Bu “uyarlama” duygusal boyutta Shakespeare’in anlatısına taban tabana zıt olmasına karşın, oyunun ana temasını bire bir verebilmesiyle yazara beklenmedik şekilde sadık kalıyor. Öykünün mekân olarak yeraltı dünyasına kaydırılması, duyguların dibine kadar yaşandığı, sonuna kadar açığa vurulduğu bu dünyada hem kullanılan dilin, hem de karakterlerin aşırılığını neredeyse normalleştiriyor.

Cem Yılmazer’in dekor ve ışık tasarımı, Tomris Kuzu’nun gelişmiş bir bilgisayar oyunundan fırlamış gibi duran, ancak fantastik görünümlerine karşın karakterlerin aynası gibi duran olağanüstü kostümleri ve aksesuarları, Nevin Köksal’ın her biri benzersiz bir heykele benzeyen silâhları ve Alper Maral’ın sert müziği yaratılan bu dünyayı her türlü zamandan ve boyuttan kopararak etkileyici bir distopyaya dönüştürüyor.

Işıl Kasapoğlu, metindeki aşırı şiddeti bilinçli olarak sahneye en üst düzeyde taşıyor.
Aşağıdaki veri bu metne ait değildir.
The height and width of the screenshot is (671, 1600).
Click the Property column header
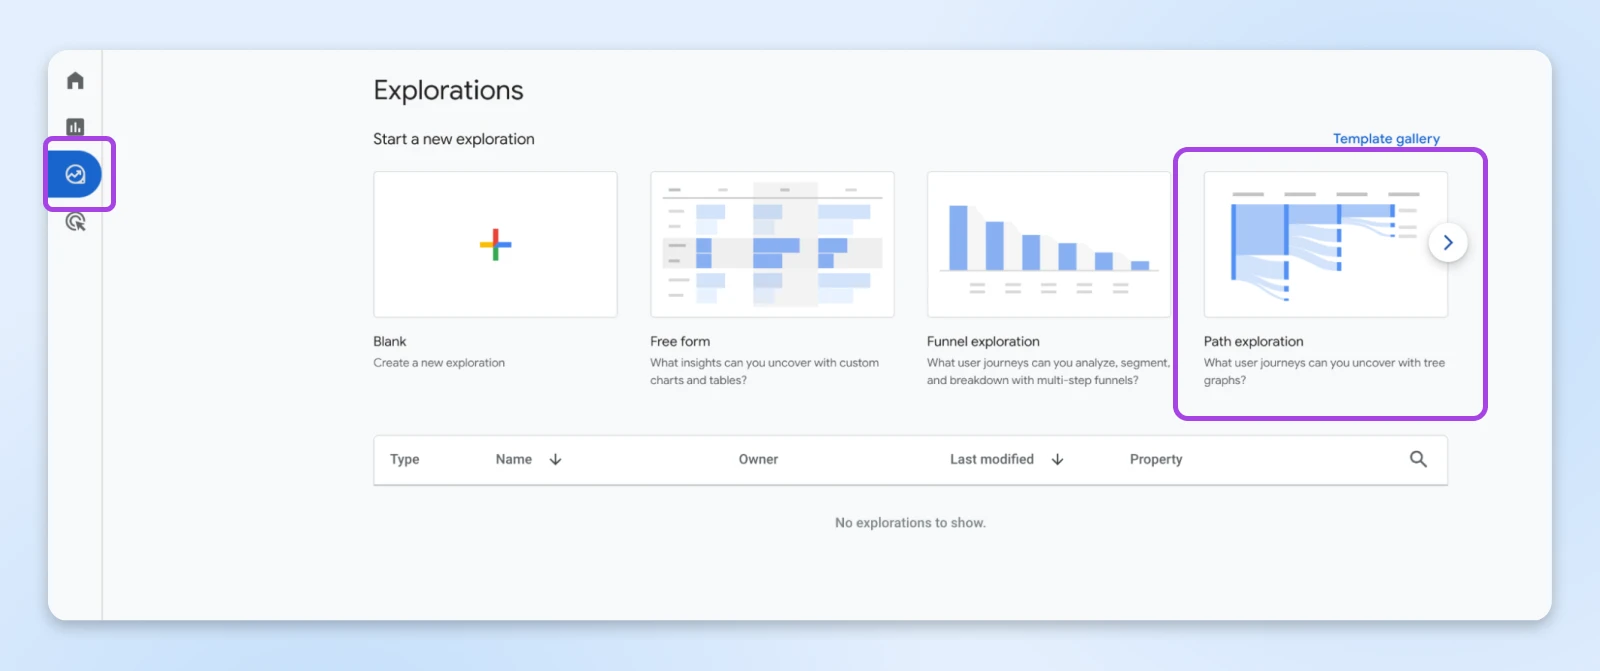point(1156,460)
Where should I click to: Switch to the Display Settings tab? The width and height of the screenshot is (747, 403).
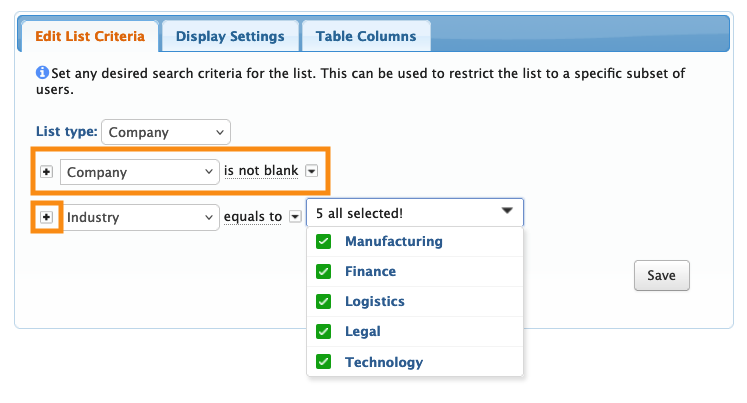230,37
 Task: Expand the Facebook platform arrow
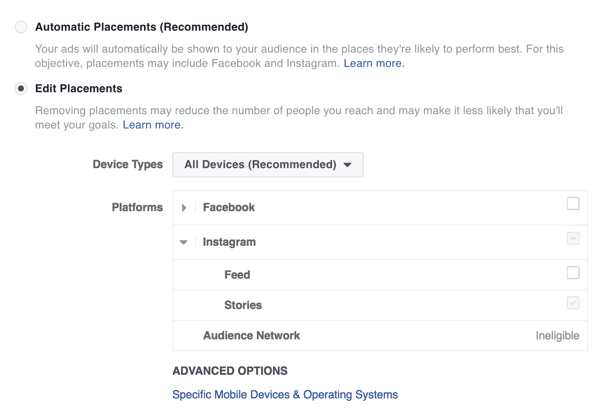[184, 208]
Bir kere oyundaki tüm önemli karakterlerin ‘elleri kanlı’. Lady Macbeth’inki gibi, ne kadar yıkanırsa yıkansın çıkmayacak gibi bir kan bu. Zaten oyunun başında savaştan dönen askerlerin dışında kimsenin bu kanı yıkamaya niyeti de yok! Şiddetin dozu giderek artarken Kasapoğlu, işkenceleri, boğazlamaları, tecavüzleri, cinayetleri, kesilen el ve kolları “grand-guignol tarzı dehşetengiz”  boyutlarından çıkararak Kill Bill’vari grotesk bir güldürü gibi kullanıyor.

Ve bu bağlamda, sadece şiddetin şiddeti doğurması değil, finaldeki katliama kahkahalarla gülen izleyicinin şiddet karşısındaki kendi umarsızlığı da dolaylı olarak eleştiriliyor.

Oyuncu kadrosu kalabalık, oyun boyunca 22’si öldürülen 25 kadar karakter var. 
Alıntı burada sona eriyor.